Andrea, you won’t find a lot of thoroughly studied data on the absolute risk in those situations. “Traditional” blood banking thought is this: “Protect the red cells at all costs!” Since giving group A or B plasma to a group O recipient doesn’t have a risk of immediate hemolysis (those group O RBCs don’t hemolyze from anti-A or anti-B present in those plasma products), many blood bankers wouldn’t worry about it at all, and would not limit future transfusions. However, there is data showing worse outcomes in patients who receive out of group platelet and plasma transfusions, as the great Dr. Neil Blumberg has pointed out repeatedly on this site and in his published materials. Quoting Dr. Blumberg: “In elective transfusion settings, we propose that the only truly “universal donor” and maximally effective and safe plasma is almost certainly ABO-identical plasma. The use of ABO nonidentical plasma and plasma-rich components such as platelets has been associated with adverse clinical events, including mortality.” (Transfusion 2018;58:829-831). The short answer (too late) is that while there are likely very few immediate effects of the situation you are proposing, and group A and O plasma transfusions to group O patients (and group B and AB) happens every day in trauma settings without obvious problems, we don’t truly know the longer-term effects, because they haven’t been studied in randomized trials, to my knowledge.
Is A plasma acceptable for a pediatric (not neonatal) MTP when blood type is unknown?
To my knowledge, there is not a ton of data on that question at this point, Melissa. I believe most places that use group A plasma for emergency transfusions before the blood type is known limit the practice to “adult” patients. The two large 2017 studies that evaluated safety of group A plasma looked at transfusions to patients age 15 and older in one study (Stevens et al, J Trauma Acute Care Surg 2017;83(1):25-29), and as far as I can tell, included patients down to age 11 in the other (Dunbar et al, Transfusion 2017;57;1879–1884). By the way, I discussed these studies with the authors in Episode 036 of the Blood Bank Guy Essentials Podcast in 2017. Neither study focused on the pediatric population, of course. I’m not saying giving group A as a starting point in emergency pediatric massive transfusion is a bad thing to do, just that I don’t know that we have data to support or discourage it at this point.

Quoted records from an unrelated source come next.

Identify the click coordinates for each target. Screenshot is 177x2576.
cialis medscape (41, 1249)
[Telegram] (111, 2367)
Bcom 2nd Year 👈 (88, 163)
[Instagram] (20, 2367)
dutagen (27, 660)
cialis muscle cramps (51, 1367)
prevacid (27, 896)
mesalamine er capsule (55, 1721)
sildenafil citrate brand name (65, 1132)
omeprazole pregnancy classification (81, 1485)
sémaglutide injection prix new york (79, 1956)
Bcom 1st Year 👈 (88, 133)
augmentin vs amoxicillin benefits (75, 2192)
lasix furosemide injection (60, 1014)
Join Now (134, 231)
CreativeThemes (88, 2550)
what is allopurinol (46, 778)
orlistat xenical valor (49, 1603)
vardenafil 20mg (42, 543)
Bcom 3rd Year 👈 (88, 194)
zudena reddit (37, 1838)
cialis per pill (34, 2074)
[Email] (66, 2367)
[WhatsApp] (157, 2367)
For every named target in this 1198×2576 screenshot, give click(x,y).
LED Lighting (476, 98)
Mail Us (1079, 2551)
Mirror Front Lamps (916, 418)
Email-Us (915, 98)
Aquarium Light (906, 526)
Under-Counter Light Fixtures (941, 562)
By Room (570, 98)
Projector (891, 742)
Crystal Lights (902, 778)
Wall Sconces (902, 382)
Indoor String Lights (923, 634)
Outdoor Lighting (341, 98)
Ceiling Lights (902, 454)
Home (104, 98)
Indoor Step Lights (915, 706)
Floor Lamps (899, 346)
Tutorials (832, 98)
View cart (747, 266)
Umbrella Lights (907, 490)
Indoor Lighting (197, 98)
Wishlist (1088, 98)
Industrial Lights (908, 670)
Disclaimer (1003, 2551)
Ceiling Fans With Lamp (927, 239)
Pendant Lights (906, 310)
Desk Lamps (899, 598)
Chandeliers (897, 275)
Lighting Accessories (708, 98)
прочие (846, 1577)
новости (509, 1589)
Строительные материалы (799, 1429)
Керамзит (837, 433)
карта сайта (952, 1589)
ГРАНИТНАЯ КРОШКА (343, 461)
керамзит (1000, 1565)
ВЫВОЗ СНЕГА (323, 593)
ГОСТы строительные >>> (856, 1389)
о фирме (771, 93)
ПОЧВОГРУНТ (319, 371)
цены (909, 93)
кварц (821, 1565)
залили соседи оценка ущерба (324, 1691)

Melissa – what did you wind up doing? Did you give A plasma to pediatrics MTP cases?
Joe, any new data since your response to Melissa almost two years back on this? There have been a few recent publications on pediatric MTP but not on giving A plasma in such scenarios. We are struggling with this on our service and are considering providing A plasma to peds MTP (similar to adult) in light of AB inventory fluctuations and frozen vs thawed inventory considerations. Any thoughts are welcome.
Glad I came across this – it satisfied my curiosity! I gave platelets for the first time yesterday and am A negative. They asked if I could also give plasma. I said sure, but thought it was odd with my blood type and now I understand more about why!